Who likes to hear “No, you can’t have that”?? …. Erm, no one right?!
But as we all know, you can’t always have what you want. However, it’s really tough for a lot of children to tolerate being denied access to something that they want. Really tough.
I bet you don’t have to think for too long of a situation where you’ve told your child or your learner “no” – they can’t have something that they’ve asked for and this little word has resulted in some form of problem behaviour.
Think of it like this – being told we can’t have what we want is hard for all of us and as parents/teachers we need to teach our little ones to stay calm when they hear no and ultimately redirect themselves to something else that they can have.
As always in ABA land, we want to break the skill down into manageable steps to ensure the child is successful as often as possible.
Then we can gradually ‘raise the bar’ until the child can cope with naturally occurring situations e.g. “no more ipad, it’s run out of battery” or “no more biscuits” etc.
So, where do we start?
Teaching the ‘accepting no’ programme is used with kids whose problem behaviour has been determined to have a function of a history of obtaining preferred items following problem behaviour.
In other words, the problem behaviours have been learned and maintained because although the child was initially told NO, problem behaviours resulted in the delivery of an item or activity that was previously denied.
And I know as a parent myself that saying ‘no’ and sticking to it is tough, especially in the face of problem behaviours!
There are a few variations of this protocol and as always it needs to be tailored to the individual.

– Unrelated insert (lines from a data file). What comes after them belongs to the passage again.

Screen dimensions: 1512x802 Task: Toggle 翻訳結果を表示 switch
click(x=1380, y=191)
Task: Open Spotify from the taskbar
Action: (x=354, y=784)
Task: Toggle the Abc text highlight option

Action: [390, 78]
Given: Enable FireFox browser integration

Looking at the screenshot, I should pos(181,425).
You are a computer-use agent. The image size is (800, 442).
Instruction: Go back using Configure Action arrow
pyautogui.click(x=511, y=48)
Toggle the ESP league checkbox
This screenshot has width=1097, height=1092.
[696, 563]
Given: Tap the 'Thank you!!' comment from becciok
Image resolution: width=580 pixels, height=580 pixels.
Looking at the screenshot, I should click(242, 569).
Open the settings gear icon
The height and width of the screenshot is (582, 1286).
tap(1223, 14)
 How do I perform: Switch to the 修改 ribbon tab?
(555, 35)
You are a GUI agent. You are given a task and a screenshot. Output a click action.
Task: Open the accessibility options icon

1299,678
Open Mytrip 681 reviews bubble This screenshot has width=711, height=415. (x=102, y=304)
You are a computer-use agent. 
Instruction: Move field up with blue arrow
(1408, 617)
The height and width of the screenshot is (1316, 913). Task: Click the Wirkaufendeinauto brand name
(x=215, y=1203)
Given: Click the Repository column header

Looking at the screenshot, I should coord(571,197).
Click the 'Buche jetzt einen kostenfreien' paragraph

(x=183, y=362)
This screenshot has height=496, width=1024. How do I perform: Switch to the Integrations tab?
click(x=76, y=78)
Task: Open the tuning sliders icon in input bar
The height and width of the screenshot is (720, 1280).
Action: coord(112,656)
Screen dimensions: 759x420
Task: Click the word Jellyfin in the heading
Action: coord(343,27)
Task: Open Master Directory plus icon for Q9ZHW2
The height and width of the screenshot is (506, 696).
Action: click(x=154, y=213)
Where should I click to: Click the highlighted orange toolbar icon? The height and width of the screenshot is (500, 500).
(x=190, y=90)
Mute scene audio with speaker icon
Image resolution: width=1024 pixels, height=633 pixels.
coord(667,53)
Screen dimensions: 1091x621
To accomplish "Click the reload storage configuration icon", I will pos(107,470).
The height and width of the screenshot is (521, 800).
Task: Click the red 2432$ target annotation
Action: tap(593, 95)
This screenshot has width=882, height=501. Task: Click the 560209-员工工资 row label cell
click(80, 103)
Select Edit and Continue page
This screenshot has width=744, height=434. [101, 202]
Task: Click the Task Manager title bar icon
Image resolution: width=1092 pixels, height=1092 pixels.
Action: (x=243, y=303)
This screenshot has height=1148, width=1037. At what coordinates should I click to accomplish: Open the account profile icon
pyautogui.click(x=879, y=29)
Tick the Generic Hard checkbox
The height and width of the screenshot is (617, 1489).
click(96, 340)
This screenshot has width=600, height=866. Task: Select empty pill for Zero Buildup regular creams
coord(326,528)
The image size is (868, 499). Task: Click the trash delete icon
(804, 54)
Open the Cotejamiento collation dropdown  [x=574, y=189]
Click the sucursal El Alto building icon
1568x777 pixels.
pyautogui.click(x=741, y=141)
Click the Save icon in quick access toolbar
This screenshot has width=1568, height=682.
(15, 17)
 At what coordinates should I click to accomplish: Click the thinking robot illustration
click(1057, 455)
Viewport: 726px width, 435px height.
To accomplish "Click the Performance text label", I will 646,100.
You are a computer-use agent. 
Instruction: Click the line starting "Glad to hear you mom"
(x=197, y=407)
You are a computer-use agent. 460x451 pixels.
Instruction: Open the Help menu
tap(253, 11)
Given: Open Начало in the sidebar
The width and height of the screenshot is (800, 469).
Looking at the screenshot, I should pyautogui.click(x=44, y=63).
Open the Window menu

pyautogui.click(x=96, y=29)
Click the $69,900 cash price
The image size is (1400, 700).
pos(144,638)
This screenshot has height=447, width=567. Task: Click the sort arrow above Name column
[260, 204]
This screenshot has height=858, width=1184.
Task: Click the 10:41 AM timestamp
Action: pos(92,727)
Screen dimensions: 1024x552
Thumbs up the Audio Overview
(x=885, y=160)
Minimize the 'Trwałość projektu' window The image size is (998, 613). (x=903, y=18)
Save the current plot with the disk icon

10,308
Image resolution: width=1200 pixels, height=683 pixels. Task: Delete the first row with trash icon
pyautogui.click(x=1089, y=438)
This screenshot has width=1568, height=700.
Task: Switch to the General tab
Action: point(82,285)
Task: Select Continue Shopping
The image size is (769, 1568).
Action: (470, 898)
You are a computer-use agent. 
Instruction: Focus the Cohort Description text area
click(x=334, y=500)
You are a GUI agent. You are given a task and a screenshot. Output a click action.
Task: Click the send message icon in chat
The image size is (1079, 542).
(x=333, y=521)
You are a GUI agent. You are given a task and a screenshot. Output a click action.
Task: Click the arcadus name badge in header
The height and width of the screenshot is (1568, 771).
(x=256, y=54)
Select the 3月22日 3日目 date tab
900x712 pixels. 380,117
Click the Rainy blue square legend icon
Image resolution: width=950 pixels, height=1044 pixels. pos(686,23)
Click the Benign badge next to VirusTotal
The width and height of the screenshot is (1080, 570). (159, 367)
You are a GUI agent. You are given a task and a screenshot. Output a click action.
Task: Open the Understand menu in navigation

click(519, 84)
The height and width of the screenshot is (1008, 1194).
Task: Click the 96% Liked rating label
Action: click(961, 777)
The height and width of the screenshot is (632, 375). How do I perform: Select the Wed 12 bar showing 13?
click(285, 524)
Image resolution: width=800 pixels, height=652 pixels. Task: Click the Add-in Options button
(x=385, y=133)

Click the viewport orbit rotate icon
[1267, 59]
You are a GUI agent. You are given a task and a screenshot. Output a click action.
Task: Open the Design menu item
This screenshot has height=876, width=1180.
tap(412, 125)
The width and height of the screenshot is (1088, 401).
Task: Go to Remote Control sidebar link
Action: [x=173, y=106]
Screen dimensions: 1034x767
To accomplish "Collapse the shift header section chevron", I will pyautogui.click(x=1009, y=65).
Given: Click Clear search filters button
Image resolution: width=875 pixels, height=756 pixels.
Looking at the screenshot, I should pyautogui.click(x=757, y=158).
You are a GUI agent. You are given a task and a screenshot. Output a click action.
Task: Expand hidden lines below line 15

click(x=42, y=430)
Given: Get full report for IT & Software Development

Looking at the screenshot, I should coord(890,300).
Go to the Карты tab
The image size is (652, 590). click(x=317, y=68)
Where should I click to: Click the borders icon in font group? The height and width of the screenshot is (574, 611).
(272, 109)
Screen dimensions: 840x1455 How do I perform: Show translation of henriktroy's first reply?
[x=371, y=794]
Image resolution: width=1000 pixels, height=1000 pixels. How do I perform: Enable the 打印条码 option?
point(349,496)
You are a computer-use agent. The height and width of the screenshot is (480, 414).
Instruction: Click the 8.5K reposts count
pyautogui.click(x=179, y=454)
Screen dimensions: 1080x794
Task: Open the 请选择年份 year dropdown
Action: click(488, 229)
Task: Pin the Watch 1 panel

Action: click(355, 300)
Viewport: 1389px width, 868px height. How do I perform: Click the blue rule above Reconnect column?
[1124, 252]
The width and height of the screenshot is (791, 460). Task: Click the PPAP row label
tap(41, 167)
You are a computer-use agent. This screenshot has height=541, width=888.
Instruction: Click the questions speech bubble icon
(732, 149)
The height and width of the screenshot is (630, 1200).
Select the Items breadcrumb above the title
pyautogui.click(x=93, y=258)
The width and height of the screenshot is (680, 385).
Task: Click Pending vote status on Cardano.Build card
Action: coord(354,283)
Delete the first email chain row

In a nutshell, the accepting No Program consists of the child’s problem behaviour no longer being reinforced (i.e. they do not access the item they’ve been denied) and the child is taught to accept no, by offering an equally reinforcing alternative.
Over time the alternative reinforcers will eventually be faded and no longer offered once the child is successful at accepting no.
Let’s look at an example;
E.g. You child asks for more crisps and you say…
“No crisps, but you can have some crackers”. OR
“No crisps, but you can have a book”.
If your child accepts no and remains calm you can deliver the alternative reinforcer and offer social praise.
However, if problem behaviour of any kind occurs, you would remove the reinforcer and put the problem behaviour on extinction; (do not provide any attention to the problem behaviour). If the child grabs at you or pulls you in the direction of what he might want etc then remove yourself from his grasp and walk away.
Over time as your child accepts no you would gradually fade out the alternative item that’s being offered, perhaps by only offering it sometimes or offering something that’s less preferred but that’s available to your child and is something they could access by redirecting themselves to.
With some kids you need to be very systematic when teaching this with careful consideration for each target.
And another tip – don’t wait for naturally occurring situations to pop up, contrive situations to your child has the opportunity to practise this.